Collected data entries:
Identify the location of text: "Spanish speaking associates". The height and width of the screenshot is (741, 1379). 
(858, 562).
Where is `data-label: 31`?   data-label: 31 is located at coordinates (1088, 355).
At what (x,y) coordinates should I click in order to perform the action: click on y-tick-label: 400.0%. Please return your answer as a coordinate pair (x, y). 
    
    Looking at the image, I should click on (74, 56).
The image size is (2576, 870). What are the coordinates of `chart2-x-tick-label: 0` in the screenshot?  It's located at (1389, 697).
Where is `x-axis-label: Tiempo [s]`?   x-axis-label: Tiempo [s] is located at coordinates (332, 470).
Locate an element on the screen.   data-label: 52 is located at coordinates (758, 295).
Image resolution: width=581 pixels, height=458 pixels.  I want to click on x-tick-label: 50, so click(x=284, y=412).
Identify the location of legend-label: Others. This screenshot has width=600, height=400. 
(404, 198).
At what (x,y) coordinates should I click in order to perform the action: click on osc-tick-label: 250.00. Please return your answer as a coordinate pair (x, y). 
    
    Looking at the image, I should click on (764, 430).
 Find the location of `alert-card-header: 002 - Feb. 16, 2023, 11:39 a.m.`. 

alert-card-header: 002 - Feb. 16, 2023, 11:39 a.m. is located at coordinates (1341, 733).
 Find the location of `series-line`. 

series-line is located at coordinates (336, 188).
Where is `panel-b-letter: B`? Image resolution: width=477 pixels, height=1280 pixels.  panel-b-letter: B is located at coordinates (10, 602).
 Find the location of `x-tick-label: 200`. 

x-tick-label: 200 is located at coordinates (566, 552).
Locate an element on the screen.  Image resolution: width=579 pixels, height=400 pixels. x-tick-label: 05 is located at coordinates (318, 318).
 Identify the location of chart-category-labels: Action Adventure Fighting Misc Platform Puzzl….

The problem: Report each line of the records above that contains the string "Where", copying the line in full. Case counts.

Answer for the task:
Where is `data-label: 31`?   data-label: 31 is located at coordinates (1088, 355).
Where is `x-axis-label: Tiempo [s]`?   x-axis-label: Tiempo [s] is located at coordinates (332, 470).
Where is `panel-b-letter: B`? Image resolution: width=477 pixels, height=1280 pixels.  panel-b-letter: B is located at coordinates (10, 602).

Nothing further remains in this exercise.